Desweiteren laden die zwölf Blätter in die Schweiz und nach Österreich, nach Sizilien oder in die Toskana ein. Herrliche Landschaftsregionen, die mit den entsprechenden Baumriesen aufwarten können. Und diese Giganten sind gigantisch gut aufgehoben, in diesem Kalender: 68 Zentimeter hoch und 33 breit – das sind die beachtlichen Maße, mit denen man sich das kommende Jahr verschönern darf. Uralte Weiden, mächtige Zypressen, ein Kraftpaket namens Hainbuche und Ahornbäume im grünen Sommer, bunten Herbstlaub sowie im kahlen Spätherbstanblick. Keine Frage, die einzelnen Monate werden von den entsprechenden Bäumen gemäß jener Jahreszeit symbolisiert.

Was sind das für wunderschöne Kraftpflanzen und -objekte, die hier präsentiert werden, und die wir so gern mal eben bei uns um die Ecke bestaunen würden, die aber leider nur an wenigen ausgewählten Orten zu finden sind. Schön, dass uns dieser Kalender dort hinführt, uns auf unserer Reise begleitet. Und das tut er opulent, mächtig mit Schutzfolie vor dem Einband, mit großen, strahlenden Blättern, die den Bäumen gehören und einer unaufgeregten Form der Tageszählung. Nur Sonn- und Feiertage farbig markiert, dafür aber – und das ist jetzt neu – einige, wie auch immer, ausgewählte besondere Tage.
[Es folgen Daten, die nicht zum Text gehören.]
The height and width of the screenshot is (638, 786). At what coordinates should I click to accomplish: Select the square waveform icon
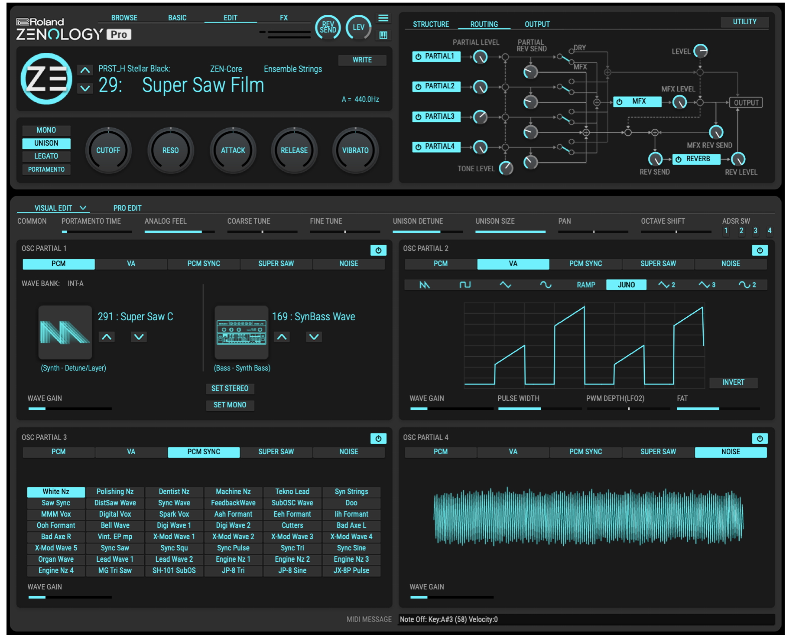tap(464, 285)
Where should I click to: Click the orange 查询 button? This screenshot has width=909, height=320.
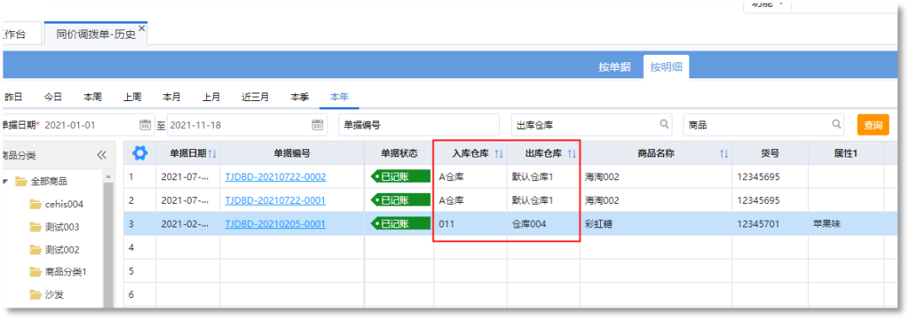point(873,125)

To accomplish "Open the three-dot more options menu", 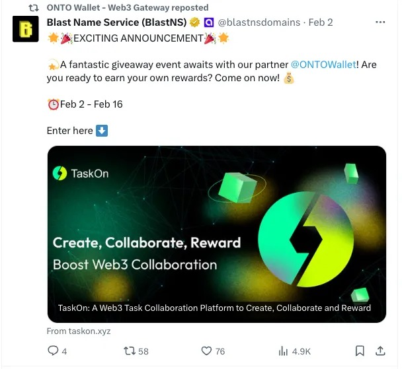I will point(380,22).
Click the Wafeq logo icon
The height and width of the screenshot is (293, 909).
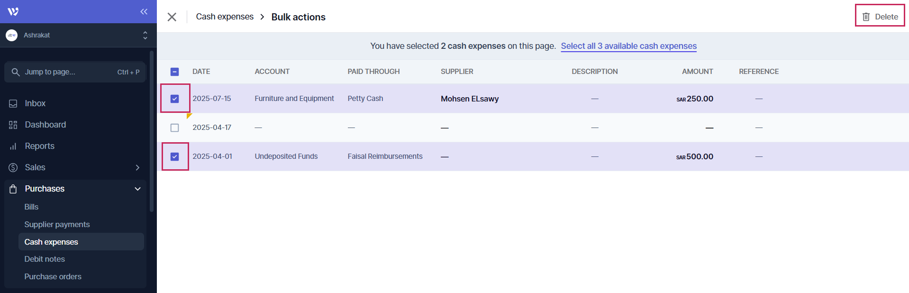pos(13,12)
So sind in diesem Kalender – und vielleicht in noch vielen mehr der über 250 Kalender der diesjährigen Serie aus dem Dumont-Verlag – neben den Feiertagen, den Jahreszeitenanfängen, der Sommerzeitumstellung, auch so traditionelle Termine wie Erntedankfest (am 5. Oktober – wer hätte das gewusst?) oder Valentinstag angegeben. Auf die Spitze wird diese subjektive Auswahl der speziellen Momente getrieben, wenn im April der Welttag des Buches und im September derjenige des Friedens erwähnt werden. Auf jeden Fall sehr interessant und deutlich horizonterweiternder als die alte, strenge und exklusive Feiertagsmeierei. Und wo wir schon mal dabei sind: es ist das erste Mal, dass ich in einem Kalender am 31.10. neben dem protestantischen Reformationstag auch das Halloween-Fest angegeben sehe. Ob Macher wie Anwender sich über die Gemeinsamkeiten dieser Feier bewusst sind? Wie dem auch sei: das ist eine wichtige Öffnung, den Modalitäten der Moderne gerecht werdend.

Fazit:
Ein wunderschöner Kalender, der nicht nur die banalen Informationen bereit hält, sondern großartige und großformatige Spitzenfotos. Und dazu eine herrlich subtile, vielleicht sogar schon subversive Auswahl an Tagen der Memorabilität. So kann man das Jahr leben.